ASSIGNED TASK |
Write each entry down again precisely, skipping nothing.

[Stored data]
* * * *
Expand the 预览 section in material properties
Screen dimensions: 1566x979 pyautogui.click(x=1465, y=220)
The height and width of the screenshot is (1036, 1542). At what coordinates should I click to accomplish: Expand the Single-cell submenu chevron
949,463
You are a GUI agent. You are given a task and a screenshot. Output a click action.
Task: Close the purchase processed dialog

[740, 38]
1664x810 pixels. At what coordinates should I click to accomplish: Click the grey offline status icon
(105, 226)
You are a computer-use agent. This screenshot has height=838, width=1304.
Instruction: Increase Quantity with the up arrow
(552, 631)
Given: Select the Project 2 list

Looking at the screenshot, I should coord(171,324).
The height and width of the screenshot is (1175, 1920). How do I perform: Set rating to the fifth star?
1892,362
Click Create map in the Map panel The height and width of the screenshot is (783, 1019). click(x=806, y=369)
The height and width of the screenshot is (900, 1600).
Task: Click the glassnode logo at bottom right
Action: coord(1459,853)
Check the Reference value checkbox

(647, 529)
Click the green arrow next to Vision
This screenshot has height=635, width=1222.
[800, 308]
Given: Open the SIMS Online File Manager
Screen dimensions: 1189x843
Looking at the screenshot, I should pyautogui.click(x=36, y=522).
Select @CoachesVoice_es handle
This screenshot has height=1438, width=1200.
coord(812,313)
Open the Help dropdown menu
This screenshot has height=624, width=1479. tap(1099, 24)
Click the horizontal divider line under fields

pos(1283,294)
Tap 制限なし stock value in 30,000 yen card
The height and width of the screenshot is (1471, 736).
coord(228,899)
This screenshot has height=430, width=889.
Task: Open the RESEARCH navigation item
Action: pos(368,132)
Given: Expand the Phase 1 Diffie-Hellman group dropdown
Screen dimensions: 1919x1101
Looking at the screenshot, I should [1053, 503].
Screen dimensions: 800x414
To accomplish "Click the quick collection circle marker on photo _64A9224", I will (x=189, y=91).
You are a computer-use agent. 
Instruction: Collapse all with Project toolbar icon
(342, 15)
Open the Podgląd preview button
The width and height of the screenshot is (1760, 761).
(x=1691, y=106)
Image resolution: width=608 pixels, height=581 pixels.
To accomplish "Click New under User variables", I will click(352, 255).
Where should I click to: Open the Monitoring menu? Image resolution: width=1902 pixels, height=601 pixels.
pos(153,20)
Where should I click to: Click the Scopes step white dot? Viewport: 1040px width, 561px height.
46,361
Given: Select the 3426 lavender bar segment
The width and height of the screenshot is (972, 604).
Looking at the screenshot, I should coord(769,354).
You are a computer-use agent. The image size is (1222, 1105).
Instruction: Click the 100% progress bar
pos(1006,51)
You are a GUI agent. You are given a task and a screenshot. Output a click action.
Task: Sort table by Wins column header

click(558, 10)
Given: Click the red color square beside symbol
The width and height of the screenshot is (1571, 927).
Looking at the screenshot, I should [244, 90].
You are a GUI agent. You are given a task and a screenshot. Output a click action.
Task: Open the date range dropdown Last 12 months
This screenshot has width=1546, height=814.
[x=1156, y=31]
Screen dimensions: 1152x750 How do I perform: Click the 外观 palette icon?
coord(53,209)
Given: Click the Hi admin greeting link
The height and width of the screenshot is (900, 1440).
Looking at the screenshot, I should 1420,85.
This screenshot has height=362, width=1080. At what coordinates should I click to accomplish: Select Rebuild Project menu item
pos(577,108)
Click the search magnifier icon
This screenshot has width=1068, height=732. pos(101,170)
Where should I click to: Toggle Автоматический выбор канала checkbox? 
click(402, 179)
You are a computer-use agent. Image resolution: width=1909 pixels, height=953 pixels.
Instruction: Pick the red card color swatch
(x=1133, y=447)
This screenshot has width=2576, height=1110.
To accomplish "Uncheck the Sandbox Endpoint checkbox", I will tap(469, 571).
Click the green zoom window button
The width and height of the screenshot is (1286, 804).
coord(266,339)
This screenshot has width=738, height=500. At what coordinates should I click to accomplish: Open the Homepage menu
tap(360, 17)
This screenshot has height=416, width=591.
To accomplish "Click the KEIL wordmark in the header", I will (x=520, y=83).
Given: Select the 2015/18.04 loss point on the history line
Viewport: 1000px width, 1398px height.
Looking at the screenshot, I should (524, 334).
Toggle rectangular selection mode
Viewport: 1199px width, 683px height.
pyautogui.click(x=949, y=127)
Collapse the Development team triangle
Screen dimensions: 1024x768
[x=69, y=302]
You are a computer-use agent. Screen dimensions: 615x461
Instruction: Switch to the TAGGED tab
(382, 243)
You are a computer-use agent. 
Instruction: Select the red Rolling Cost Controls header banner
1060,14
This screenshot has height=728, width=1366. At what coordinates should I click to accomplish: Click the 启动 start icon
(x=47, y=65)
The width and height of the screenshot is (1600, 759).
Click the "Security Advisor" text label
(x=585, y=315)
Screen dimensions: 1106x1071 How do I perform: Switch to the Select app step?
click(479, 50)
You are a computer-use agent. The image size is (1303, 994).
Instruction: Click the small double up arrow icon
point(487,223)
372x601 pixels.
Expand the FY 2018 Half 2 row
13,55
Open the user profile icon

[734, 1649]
* * * *
OUTPUT FOR THIS EXERCISE |
Expand the 预览 section in material properties
Screen dimensions: 1566x979 pyautogui.click(x=1465, y=220)
The height and width of the screenshot is (1036, 1542). At what coordinates should I click to accomplish: Expand the Single-cell submenu chevron
949,463
You are a GUI agent. You are given a task and a screenshot. Output a click action.
Task: Close the purchase processed dialog

[740, 38]
1664x810 pixels. At what coordinates should I click to accomplish: Click the grey offline status icon
(105, 226)
You are a computer-use agent. This screenshot has height=838, width=1304.
Instruction: Increase Quantity with the up arrow
(552, 631)
Given: Select the Project 2 list

Looking at the screenshot, I should coord(171,324).
The height and width of the screenshot is (1175, 1920). How do I perform: Set rating to the fifth star?
1892,362
Click Create map in the Map panel The height and width of the screenshot is (783, 1019). click(x=806, y=369)
The height and width of the screenshot is (900, 1600).
Task: Click the glassnode logo at bottom right
Action: coord(1459,853)
Check the Reference value checkbox

(647, 529)
Click the green arrow next to Vision
This screenshot has height=635, width=1222.
[800, 308]
Given: Open the SIMS Online File Manager
Screen dimensions: 1189x843
Looking at the screenshot, I should pyautogui.click(x=36, y=522).
Select @CoachesVoice_es handle
This screenshot has height=1438, width=1200.
coord(812,313)
Open the Help dropdown menu
This screenshot has height=624, width=1479. tap(1099, 24)
Click the horizontal divider line under fields

pos(1283,294)
Tap 制限なし stock value in 30,000 yen card
The height and width of the screenshot is (1471, 736).
coord(228,899)
This screenshot has height=430, width=889.
Task: Open the RESEARCH navigation item
Action: pos(368,132)
Given: Expand the Phase 1 Diffie-Hellman group dropdown
Screen dimensions: 1919x1101
Looking at the screenshot, I should [1053, 503].
Screen dimensions: 800x414
To accomplish "Click the quick collection circle marker on photo _64A9224", I will (x=189, y=91).
You are a computer-use agent. 
Instruction: Collapse all with Project toolbar icon
(342, 15)
Open the Podgląd preview button
The width and height of the screenshot is (1760, 761).
(x=1691, y=106)
Image resolution: width=608 pixels, height=581 pixels.
To accomplish "Click New under User variables", I will click(352, 255).
Where should I click to: Open the Monitoring menu? Image resolution: width=1902 pixels, height=601 pixels.
pos(153,20)
Where should I click to: Click the Scopes step white dot? Viewport: 1040px width, 561px height.
46,361
Given: Select the 3426 lavender bar segment
The width and height of the screenshot is (972, 604).
Looking at the screenshot, I should coord(769,354).
You are a computer-use agent. The image size is (1222, 1105).
Instruction: Click the 100% progress bar
pos(1006,51)
You are a GUI agent. You are given a task and a screenshot. Output a click action.
Task: Sort table by Wins column header

click(558, 10)
Given: Click the red color square beside symbol
The width and height of the screenshot is (1571, 927).
Looking at the screenshot, I should [244, 90].
You are a GUI agent. You are given a task and a screenshot. Output a click action.
Task: Open the date range dropdown Last 12 months
This screenshot has width=1546, height=814.
[x=1156, y=31]
Screen dimensions: 1152x750 How do I perform: Click the 外观 palette icon?
coord(53,209)
Given: Click the Hi admin greeting link
The height and width of the screenshot is (900, 1440).
Looking at the screenshot, I should 1420,85.
This screenshot has height=362, width=1080. At what coordinates should I click to accomplish: Select Rebuild Project menu item
pos(577,108)
Click the search magnifier icon
This screenshot has width=1068, height=732. pos(101,170)
Where should I click to: Toggle Автоматический выбор канала checkbox? 
click(402, 179)
You are a computer-use agent. Image resolution: width=1909 pixels, height=953 pixels.
Instruction: Pick the red card color swatch
(x=1133, y=447)
This screenshot has width=2576, height=1110.
To accomplish "Uncheck the Sandbox Endpoint checkbox", I will tap(469, 571).
Click the green zoom window button
The width and height of the screenshot is (1286, 804).
coord(266,339)
This screenshot has width=738, height=500. At what coordinates should I click to accomplish: Open the Homepage menu
tap(360, 17)
This screenshot has height=416, width=591.
To accomplish "Click the KEIL wordmark in the header", I will (x=520, y=83).
Given: Select the 2015/18.04 loss point on the history line
Viewport: 1000px width, 1398px height.
Looking at the screenshot, I should (524, 334).
Toggle rectangular selection mode
Viewport: 1199px width, 683px height.
pyautogui.click(x=949, y=127)
Collapse the Development team triangle
Screen dimensions: 1024x768
[x=69, y=302]
You are a computer-use agent. Screen dimensions: 615x461
Instruction: Switch to the TAGGED tab
(382, 243)
You are a computer-use agent. 
Instruction: Select the red Rolling Cost Controls header banner
1060,14
This screenshot has height=728, width=1366. At what coordinates should I click to accomplish: Click the 启动 start icon
(x=47, y=65)
The width and height of the screenshot is (1600, 759).
Click the "Security Advisor" text label
(x=585, y=315)
Screen dimensions: 1106x1071 How do I perform: Switch to the Select app step?
click(479, 50)
You are a computer-use agent. The image size is (1303, 994).
Instruction: Click the small double up arrow icon
point(487,223)
372x601 pixels.
Expand the FY 2018 Half 2 row
13,55
Open the user profile icon

[734, 1649]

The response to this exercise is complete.